Complex Join Patterns Guide

Copy Markdown

This guide provides comprehensive examples and patterns for implementing complex joins using Selecto's advanced join infrastructure.

Table of Contents

Star Schema Dimensions

Star schema dimensions are optimized for analytical queries, providing denormalized access to dimension data with automatic display field handling.

Basic Star Dimension Setup

# Domain configuration for star schema
star_domain = %{
  name: "Analytics Star Schema",
  source: %{
    source_table: "sales_facts",
    primary_key: :id,
    fields: [:id, :sale_amount, :customer_id, :product_id, :date_id],
    columns: %{
      id: %{type: :integer},
      sale_amount: %{type: :decimal},
      customer_id: %{type: :integer},
      product_id: %{type: :integer},
      date_id: %{type: :integer}
    },
    associations: %{
      customer: %{queryable: :customers, field: :customer, owner_key: :customer_id, related_key: :id},
      product: %{queryable: :products, field: :product, owner_key: :product_id, related_key: :id},
      date: %{queryable: :dates, field: :date, owner_key: :date_id, related_key: :id}
    }
  },
  schemas: %{
    customers: %{
      name: "Customer Dimension",
      source_table: "customer_dim",
      fields: [:id, :name, :segment, :region, :country],
      columns: %{
        id: %{type: :integer},
        name: %{type: :string},
        segment: %{type: :string},
        region: %{type: :string},
        country: %{type: :string}
      }
    },
    products: %{
      name: "Product Dimension",
      source_table: "product_dim",
      fields: [:id, :name, :category, :subcategory, :brand],
      columns: %{
        id: %{type: :integer},
        name: %{type: :string},
        category: %{type: :string},
        subcategory: %{type: :string},
        brand: %{type: :string}
      }
    },
    dates: %{
      name: "Date Dimension",
      source_table: "date_dim",
      fields: [:id, :date_value, :year, :quarter, :month, :day_name],
      columns: %{
        id: %{type: :integer},
        date_value: %{type: :date},
        year: %{type: :integer},
        quarter: %{type: :integer},
        month: %{type: :integer},
        day_name: %{type: :string}
      }
    }
  },
  joins: %{
    # Star dimensions with automatic display field resolution
    customer: %{type: :star_dimension, display_field: :name},
    product: %{type: :star_dimension, display_field: :name},
    date: %{type: :star_dimension, display_field: :date_value}
  }
}

# Configure and query
selecto = Selecto.configure(star_domain, conn)

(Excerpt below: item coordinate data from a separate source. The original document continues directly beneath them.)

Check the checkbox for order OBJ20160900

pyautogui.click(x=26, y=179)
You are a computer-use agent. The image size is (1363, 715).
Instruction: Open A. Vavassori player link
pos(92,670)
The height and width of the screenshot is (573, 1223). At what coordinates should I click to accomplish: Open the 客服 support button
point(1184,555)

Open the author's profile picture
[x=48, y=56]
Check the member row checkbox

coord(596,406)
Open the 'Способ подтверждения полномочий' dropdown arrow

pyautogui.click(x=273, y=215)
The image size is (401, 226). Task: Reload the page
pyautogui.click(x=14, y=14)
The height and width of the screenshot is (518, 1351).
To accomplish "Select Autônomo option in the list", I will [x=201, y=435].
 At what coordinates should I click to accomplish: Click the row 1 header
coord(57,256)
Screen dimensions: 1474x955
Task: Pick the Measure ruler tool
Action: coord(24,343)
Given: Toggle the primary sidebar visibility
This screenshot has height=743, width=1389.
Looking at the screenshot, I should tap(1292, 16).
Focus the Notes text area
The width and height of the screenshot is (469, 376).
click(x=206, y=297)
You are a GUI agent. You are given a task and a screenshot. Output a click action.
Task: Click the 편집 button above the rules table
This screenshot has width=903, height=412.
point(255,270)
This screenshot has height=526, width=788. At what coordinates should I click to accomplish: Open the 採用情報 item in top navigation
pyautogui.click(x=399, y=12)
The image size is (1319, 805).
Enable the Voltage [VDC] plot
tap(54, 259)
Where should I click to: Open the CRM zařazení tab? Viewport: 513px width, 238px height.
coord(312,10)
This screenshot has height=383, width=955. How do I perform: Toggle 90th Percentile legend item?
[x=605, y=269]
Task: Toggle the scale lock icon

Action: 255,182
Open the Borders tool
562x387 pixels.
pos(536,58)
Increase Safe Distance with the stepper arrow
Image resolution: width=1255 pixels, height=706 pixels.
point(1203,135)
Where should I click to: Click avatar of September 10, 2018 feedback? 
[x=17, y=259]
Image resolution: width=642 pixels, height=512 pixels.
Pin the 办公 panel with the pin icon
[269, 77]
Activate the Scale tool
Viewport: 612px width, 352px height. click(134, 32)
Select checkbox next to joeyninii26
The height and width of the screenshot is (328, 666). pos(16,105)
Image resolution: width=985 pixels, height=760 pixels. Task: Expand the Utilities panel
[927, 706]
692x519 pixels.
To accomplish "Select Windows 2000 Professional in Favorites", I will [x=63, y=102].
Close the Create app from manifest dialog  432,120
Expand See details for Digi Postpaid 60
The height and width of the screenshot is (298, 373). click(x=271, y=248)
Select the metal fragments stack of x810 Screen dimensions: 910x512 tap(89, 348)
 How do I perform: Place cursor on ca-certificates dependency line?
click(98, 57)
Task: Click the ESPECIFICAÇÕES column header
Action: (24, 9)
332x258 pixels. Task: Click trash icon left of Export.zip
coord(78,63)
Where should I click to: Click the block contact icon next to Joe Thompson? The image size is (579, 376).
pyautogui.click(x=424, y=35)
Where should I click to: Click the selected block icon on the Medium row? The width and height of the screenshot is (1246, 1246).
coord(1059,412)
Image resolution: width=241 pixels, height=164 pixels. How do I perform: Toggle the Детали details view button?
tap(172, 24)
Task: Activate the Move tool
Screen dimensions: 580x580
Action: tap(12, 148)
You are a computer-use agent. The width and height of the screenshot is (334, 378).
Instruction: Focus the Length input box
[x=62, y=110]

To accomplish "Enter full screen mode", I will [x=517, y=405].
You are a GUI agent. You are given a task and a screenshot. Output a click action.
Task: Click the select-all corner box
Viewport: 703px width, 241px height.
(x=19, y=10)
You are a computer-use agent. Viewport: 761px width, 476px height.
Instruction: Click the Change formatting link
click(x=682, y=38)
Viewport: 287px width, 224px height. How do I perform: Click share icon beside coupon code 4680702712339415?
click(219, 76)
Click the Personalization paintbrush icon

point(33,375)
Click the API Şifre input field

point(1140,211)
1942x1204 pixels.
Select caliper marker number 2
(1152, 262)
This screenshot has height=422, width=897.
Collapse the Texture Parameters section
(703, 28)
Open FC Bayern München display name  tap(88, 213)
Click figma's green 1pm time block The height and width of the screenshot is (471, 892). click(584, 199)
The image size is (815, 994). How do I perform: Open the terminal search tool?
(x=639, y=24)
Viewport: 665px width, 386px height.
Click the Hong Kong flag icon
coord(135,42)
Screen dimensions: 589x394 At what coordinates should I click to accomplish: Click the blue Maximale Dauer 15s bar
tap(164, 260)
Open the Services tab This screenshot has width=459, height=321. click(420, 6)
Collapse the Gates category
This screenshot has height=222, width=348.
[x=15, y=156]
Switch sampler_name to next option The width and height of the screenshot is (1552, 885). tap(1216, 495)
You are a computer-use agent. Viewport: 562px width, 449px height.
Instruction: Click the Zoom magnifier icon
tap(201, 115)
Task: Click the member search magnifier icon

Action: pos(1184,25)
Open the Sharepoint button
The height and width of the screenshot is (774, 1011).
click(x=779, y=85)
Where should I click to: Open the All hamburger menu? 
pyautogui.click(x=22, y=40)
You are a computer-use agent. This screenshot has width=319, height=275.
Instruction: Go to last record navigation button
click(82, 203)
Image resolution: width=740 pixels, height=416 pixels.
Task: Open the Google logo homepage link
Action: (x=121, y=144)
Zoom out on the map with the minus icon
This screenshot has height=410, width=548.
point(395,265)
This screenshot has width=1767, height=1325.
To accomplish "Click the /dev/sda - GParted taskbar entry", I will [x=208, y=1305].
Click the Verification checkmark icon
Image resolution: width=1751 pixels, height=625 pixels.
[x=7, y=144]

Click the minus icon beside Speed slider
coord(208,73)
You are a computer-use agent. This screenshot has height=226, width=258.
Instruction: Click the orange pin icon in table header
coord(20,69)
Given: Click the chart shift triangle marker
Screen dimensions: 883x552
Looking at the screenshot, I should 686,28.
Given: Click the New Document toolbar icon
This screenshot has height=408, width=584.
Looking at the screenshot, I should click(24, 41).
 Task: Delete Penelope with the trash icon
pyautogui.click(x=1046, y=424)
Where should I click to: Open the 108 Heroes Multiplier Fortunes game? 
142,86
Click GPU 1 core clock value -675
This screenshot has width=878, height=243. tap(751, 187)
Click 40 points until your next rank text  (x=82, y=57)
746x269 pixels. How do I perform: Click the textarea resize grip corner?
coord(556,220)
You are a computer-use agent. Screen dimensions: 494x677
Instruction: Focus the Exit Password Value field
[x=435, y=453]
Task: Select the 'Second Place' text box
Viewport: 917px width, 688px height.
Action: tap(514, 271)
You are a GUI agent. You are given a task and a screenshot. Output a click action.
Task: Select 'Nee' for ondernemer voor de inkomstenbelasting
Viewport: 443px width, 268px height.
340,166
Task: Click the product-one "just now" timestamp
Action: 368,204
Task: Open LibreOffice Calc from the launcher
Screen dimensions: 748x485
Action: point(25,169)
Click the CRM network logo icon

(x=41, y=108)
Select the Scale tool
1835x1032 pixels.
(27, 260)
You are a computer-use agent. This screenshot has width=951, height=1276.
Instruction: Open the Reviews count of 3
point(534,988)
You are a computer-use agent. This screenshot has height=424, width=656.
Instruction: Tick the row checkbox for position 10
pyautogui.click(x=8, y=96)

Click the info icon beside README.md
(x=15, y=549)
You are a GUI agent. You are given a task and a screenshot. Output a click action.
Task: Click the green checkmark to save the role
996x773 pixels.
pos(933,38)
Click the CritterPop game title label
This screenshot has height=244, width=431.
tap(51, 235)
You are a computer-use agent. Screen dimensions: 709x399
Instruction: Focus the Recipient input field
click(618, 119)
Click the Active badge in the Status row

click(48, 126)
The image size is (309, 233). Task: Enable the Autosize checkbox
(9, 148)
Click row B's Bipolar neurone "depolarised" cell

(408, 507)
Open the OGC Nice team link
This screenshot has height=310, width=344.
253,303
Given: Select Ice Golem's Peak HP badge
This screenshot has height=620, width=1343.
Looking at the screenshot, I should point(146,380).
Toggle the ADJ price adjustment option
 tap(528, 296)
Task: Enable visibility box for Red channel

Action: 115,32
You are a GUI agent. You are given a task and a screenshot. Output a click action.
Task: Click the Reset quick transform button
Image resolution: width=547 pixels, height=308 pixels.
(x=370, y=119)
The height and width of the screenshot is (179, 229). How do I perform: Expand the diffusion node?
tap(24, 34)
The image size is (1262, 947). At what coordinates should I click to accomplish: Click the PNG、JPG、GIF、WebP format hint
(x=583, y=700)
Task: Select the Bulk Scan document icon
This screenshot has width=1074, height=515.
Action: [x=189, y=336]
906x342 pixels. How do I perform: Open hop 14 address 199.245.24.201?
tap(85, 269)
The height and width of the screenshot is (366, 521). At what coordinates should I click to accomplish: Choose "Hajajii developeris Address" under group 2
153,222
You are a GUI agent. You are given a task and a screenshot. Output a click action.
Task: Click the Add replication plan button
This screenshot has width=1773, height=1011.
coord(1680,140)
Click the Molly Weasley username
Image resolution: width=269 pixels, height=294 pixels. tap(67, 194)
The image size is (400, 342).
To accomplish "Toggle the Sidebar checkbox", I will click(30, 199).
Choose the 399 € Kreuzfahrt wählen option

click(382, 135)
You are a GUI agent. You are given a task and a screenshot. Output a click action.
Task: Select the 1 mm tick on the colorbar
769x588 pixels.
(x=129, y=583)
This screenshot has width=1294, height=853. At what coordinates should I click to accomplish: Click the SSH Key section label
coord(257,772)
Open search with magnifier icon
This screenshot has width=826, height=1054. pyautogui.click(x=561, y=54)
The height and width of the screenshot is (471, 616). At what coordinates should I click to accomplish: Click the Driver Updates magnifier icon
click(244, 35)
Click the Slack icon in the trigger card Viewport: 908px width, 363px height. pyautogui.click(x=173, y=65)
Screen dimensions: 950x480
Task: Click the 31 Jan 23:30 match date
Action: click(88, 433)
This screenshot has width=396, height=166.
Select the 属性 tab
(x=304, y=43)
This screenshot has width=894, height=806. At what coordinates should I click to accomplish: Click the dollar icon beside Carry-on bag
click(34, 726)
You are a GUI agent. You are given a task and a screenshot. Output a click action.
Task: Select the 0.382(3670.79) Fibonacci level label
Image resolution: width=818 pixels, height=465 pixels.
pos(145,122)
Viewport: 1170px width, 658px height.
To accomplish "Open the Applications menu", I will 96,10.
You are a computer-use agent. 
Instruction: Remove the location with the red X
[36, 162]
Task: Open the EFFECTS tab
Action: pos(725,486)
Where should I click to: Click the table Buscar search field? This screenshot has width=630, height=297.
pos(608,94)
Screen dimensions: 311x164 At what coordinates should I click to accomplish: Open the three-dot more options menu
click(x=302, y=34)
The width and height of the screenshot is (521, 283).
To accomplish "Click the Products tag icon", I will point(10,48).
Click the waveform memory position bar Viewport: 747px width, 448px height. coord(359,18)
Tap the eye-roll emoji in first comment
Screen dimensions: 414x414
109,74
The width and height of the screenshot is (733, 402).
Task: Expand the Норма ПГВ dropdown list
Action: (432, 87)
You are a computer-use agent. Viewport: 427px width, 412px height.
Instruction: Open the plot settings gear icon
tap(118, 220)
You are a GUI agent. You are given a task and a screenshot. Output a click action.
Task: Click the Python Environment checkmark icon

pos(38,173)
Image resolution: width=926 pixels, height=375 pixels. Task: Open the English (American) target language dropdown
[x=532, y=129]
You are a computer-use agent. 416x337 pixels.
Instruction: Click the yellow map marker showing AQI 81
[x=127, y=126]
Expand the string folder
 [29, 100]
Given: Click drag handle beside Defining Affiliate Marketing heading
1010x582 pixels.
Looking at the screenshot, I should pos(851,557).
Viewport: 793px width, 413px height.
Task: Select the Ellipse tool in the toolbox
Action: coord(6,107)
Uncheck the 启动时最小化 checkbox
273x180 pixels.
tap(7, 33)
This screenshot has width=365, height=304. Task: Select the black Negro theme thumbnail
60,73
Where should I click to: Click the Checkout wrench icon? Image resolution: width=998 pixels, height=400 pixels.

# Query with star dimension fields
sales_by_region = selecto
  |> Selecto.select([
    "customer_display",          # Automatic display field (customer.name)
    "customer.segment",         # Dimension attribute
    "customer.region",          # Dimension attribute
    "product_display",           # Automatic display field (product.name)
    "product.category",         # Dimension attribute
    "date.year",               # Time dimension
    {:func, "sum", ["sale_amount"]},
    {:func, "count", ["*"]}
  ])
  |> Selecto.filter([
    {"date.year", 2024},
    {"customer.segment", {:in, ["Premium", "Enterprise"]}},
    {"product.category", {:not_eq, "Discontinued"}}
  ])
  |> Selecto.group_by([
    "customer.region",
    "product.category", 
    "date.year"
  ])
  |> Selecto.execute()

Nested Star Dimensions

# Extended star schema with snowflake dimension normalization
nested_star_domain = %{
  # ... base configuration ...
  schemas: %{
    # ... existing schemas ...
    regions: %{
      name: "Region Dimension",
      source_table: "region_dim",
      fields: [:id, :name, :country_id],
      columns: %{
        id: %{type: :integer},
        name: %{type: :string},
        country_id: %{type: :integer}
      },
      associations: %{
        country: %{queryable: :countries, field: :country, owner_key: :country_id, related_key: :id}
      }
    },
    countries: %{
      name: "Country Dimension",
      source_table: "country_dim", 
      fields: [:id, :name, :continent],
      columns: %{
        id: %{type: :integer},
        name: %{type: :string},
        continent: %{type: :string}
      }
    }
  },
  joins: %{
    customer: %{
      type: :star_dimension,
      display_field: :name,
      joins: %{
        # Snowflake pattern: dimension joins to other dimensions
        region: %{
          type: :star_dimension,
          display_field: :name,
          joins: %{
            country: %{type: :star_dimension, display_field: :name}
          }
        }
      }
    }
  }
}

# Query with nested star dimensions
geographic_analysis = selecto
  |> Selecto.select([
    "customer.region.country_display",  # Nested dimension display
    "customer.region.country.continent", # Deep dimension attribute
    {:func, "sum", ["sale_amount"]},
    {:func, "count", ["DISTINCT", "customer_id"]}
  ])
  |> Selecto.filter([
    {"customer.region.country.continent", {:in, ["North America", "Europe"]}},
    {"sale_amount", {:gt, 1000}}
  ])
  |> Selecto.group_by([
    "customer.region.country_display",
    "customer.region.country.continent"
  ])
  |> Selecto.execute()

Hierarchical Joins

Hierarchical joins handle tree-like data structures using either adjacency lists or materialized paths, with automatic CTE generation for traversal.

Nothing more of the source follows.